Traitement des troubles musculo-squelettiques chez les patients âgés
Chez les personnes âgées en particulier, les troubles musculo-squelettiques non traités ont un impact négatif sur la mobilité. L’évitement de l’activité physique entraîne une altération rapide des fonctions. Les conséquences sont le retrait social et la dépression. Le traitement du cercle vicieux de la douleur, de la dépression et des troubles du sommeil nécessite souvent une approche thérapeutique multimodale. Cette option est de plus en plus proposée dans le cadre des traitements complexes de réhabilitation précoce en gériatrie.
En ce qui concerne le traitement médicamenteux de la douleur, il convient de tenir compte de la diminution des fonctions hépatiques et rénales avec l’âge. En outre, les interactions médicamenteuses doivent être prises en compte de manière accrue. En conséquence, la dose d’AINS doit être ajustée à la baisse chez les patients âgés de plus de 70 ans. Outre les analgésiques de base que sont le paracétamol et le métamizole, les opiacés à faible dose occupent une place importante dans le traitement de la douleur chez les patients âgés.
La prévalence des fractures ostéoporotiques au niveau de la colonne vertébrale et de l’anneau pelvien est difficile à estimer.
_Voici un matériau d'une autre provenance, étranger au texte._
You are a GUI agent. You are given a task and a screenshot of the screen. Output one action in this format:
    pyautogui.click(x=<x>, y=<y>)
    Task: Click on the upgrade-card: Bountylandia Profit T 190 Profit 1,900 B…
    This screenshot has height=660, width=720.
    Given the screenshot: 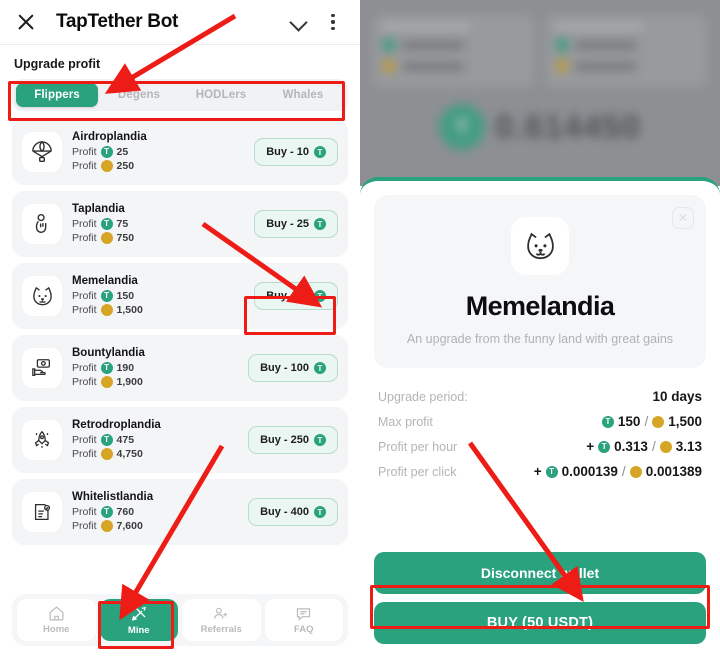 What is the action you would take?
    pyautogui.click(x=180, y=368)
De notre point de vue, elles sont pourtant très souvent à l’origine de douleurs musculo-squelettiques (tab. 2). Il est certain que la présence d’une fracture ostéoporotique augmente non seulement le risque d’autres fractures, mais aussi la mortalité générale. En conséquence, ces patients bénéficient non seulement d’un traitement adéquat de la douleur, mais aussi d’un traitement de l’ostéoporose. Une aide de maintien/support adéquate (ceinture lombaire, ceinture trochantérienne, etc.) améliore la mobilité et réduit le besoin d’analgésiques.